Hardware-assisted Heartbeat Mechanism for Faulty Device Identification in Large-scale IOT Systems
With increased inter-connectivity among heterogeneous devices, such as Internet-of-Things (IoT) devices and other computing systems, there is a need to ensure that any fault in the deployed devices can be detected in (near) real-time. However, automatically detecting device failures in a large-scale, complex IoT system is challenging. In this dissertation, a faulty-device identification method based on lightweight processor-level architectural support is designed . Specifically, a hardware-based monitoring module is integrated within a processor and connected to a separate monitoring program when an examination is required. By analyzing the information collected by the hardware monitoring agent, the monitoring program determines whether the device being monitored is functioning correctly.

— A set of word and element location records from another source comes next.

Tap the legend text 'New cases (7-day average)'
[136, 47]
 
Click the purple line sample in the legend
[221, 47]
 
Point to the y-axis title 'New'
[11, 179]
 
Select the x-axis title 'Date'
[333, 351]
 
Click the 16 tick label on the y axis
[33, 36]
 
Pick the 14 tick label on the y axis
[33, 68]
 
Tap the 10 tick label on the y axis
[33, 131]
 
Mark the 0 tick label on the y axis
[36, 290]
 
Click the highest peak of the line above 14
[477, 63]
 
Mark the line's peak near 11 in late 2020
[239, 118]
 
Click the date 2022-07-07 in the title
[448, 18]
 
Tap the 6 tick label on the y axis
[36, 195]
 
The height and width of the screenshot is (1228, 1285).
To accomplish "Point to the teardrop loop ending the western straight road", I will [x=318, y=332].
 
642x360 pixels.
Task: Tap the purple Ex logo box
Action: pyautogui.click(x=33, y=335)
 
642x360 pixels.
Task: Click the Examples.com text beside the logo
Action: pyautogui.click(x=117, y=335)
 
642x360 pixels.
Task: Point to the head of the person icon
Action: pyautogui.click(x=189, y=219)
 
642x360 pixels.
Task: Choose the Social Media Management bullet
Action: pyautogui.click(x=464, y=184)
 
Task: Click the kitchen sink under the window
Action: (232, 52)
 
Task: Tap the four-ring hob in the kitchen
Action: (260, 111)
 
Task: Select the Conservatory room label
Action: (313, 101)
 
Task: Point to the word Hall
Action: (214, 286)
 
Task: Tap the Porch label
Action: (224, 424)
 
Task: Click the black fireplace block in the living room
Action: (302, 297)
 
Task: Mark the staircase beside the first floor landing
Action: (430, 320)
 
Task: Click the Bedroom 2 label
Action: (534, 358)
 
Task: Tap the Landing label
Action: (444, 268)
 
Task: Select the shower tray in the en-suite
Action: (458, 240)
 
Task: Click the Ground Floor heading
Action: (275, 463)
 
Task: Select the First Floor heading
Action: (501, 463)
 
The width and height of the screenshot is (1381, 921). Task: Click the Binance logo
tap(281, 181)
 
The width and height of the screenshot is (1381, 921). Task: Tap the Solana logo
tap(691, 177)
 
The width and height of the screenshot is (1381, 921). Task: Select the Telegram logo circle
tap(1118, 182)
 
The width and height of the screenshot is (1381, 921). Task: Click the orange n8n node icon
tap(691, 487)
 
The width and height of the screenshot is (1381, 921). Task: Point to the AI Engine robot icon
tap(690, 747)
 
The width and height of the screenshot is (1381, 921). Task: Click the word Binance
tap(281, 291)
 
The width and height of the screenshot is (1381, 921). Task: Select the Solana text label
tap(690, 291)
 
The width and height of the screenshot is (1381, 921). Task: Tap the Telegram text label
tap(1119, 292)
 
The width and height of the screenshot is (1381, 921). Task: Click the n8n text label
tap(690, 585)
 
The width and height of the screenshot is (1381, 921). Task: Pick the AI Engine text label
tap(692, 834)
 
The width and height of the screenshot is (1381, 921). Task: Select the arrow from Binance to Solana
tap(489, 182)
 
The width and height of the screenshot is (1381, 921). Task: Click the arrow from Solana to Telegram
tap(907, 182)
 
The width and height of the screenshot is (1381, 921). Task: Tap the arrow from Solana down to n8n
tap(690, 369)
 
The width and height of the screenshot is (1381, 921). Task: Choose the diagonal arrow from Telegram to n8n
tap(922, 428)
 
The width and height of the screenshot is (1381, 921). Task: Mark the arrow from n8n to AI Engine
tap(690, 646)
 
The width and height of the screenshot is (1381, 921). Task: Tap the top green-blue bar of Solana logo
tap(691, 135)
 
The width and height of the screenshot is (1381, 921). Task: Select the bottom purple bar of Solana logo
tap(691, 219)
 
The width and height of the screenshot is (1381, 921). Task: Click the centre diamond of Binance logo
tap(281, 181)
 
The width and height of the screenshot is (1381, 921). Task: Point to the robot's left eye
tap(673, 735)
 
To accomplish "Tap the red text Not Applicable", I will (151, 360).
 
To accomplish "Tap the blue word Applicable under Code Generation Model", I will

Findings from the detailed evaluation show that the proposed approach can detect 90.31% of failures with a minimal hardware overhead of approximately 5k gates. This area overhead is reasonable and would amount to 7.69% of the ARM Cortex-M4 – a lightweight IoT processor – that has a total area (excluding optional caches and scratch-pad memory) of 65k gates.
In addition, a support vector machine-based fault identification technique in IoT sensor is proposed. The proposed approach is based on current and power anomaly detection of sensors. Findings from the detailed evaluation demonstrate that the proposed approach can detect sensor faults with an average 98.76% detection accuracy with 0.45% false alarm rate. Finally, a comparative study of the proposed technique is presented with existing sensor fault detection methods to further highlight the advantages of the proposed approach.